[Data for this exercise Boundary: Start]

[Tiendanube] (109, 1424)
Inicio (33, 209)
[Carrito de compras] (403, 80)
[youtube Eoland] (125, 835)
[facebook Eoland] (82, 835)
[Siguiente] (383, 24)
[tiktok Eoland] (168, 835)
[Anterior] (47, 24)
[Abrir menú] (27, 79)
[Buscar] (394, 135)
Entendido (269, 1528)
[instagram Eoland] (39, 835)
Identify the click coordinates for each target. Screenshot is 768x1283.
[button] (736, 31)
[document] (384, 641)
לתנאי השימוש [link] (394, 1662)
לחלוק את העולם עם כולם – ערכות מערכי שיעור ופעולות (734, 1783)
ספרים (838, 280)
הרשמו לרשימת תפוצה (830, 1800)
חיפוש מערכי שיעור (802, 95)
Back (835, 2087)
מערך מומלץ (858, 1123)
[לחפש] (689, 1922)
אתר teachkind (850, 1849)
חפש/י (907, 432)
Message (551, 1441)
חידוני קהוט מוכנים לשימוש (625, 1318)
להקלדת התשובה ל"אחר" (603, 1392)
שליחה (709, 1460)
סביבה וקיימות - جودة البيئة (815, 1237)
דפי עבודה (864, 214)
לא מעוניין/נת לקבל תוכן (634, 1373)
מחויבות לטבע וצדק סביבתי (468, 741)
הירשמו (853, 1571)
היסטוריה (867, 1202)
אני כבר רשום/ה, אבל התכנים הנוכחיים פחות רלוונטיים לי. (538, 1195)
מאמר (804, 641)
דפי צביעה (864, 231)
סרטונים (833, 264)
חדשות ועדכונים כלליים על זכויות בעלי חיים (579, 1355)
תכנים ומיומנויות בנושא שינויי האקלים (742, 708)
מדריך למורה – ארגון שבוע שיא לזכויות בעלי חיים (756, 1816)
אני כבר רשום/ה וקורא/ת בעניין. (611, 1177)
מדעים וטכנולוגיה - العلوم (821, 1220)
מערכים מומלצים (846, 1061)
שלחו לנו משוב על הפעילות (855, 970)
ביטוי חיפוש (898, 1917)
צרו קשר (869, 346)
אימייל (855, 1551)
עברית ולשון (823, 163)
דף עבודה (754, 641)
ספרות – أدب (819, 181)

[Data for this exercise Boundary: End]

» **Work required**:
Quote only the lines from the one containing "דפי צביעה (864, 231)" through the final line of the records, with both ends included.

» **Written response**:
דפי צביעה (864, 231)
סרטונים (833, 264)
חדשות ועדכונים כלליים על זכויות בעלי חיים (579, 1355)
תכנים ומיומנויות בנושא שינויי האקלים (742, 708)
מדריך למורה – ארגון שבוע שיא לזכויות בעלי חיים (756, 1816)
אני כבר רשום/ה וקורא/ת בעניין. (611, 1177)
מדעים וטכנולוגיה - العلوم (821, 1220)
מערכים מומלצים (846, 1061)
שלחו לנו משוב על הפעילות (855, 970)
ביטוי חיפוש (898, 1917)
צרו קשר (869, 346)
אימייל (855, 1551)
עברית ולשון (823, 163)
דף עבודה (754, 641)
ספרות – أدب (819, 181)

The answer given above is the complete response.